[Collected data]

───

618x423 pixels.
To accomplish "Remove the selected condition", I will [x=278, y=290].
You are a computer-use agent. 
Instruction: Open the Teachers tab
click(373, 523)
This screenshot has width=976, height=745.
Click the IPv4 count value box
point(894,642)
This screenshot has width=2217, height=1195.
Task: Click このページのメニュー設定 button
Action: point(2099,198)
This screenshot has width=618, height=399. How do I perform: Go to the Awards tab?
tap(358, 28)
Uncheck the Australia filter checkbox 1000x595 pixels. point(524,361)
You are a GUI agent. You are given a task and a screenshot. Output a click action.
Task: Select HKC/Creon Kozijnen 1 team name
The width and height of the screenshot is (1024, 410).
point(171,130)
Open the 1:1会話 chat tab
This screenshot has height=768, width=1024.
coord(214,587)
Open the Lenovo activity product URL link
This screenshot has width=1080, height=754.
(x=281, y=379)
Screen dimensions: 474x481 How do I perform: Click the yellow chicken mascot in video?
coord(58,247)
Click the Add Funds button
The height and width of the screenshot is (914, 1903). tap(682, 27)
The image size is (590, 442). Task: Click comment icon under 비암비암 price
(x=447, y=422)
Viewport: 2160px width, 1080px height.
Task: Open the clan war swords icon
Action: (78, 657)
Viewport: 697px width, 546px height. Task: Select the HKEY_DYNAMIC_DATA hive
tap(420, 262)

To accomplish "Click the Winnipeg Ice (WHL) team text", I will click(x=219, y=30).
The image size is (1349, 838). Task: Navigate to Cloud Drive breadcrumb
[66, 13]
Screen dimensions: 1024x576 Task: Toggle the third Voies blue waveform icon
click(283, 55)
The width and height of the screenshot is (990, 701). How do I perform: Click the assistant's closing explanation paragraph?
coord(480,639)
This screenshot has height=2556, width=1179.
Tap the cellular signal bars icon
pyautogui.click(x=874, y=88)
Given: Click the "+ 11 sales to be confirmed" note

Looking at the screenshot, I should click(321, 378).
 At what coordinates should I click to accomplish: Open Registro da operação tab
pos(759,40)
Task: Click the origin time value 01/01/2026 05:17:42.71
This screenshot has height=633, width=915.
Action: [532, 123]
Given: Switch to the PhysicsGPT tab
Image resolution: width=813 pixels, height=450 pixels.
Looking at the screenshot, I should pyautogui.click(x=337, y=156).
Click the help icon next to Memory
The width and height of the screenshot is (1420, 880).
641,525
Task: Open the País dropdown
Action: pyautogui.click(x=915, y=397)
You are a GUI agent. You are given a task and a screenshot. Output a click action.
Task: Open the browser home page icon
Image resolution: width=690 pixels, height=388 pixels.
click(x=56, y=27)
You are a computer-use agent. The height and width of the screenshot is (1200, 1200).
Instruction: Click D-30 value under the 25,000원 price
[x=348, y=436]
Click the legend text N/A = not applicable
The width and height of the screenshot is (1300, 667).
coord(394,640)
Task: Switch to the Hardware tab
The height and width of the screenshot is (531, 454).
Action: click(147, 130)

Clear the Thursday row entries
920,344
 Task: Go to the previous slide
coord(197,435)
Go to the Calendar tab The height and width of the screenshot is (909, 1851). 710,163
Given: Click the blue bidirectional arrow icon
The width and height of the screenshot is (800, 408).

───

* [What you need to do]
What lines in the data include the string "Switch"? Copy each one.

* [Answer area]
Given: Switch to the PhysicsGPT tab
Task: Switch to the Hardware tab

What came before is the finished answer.